Stored data:
= = = = = = =
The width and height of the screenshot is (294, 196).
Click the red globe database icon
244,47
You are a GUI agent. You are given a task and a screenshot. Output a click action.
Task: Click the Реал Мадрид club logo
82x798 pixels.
= = = = = = =
### Assigned task
The response must restate every entry word for word.

### Exercise answer
The width and height of the screenshot is (294, 196).
Click the red globe database icon
244,47
You are a GUI agent. You are given a task and a screenshot. Output a click action.
Task: Click the Реал Мадрид club logo
82x798 pixels.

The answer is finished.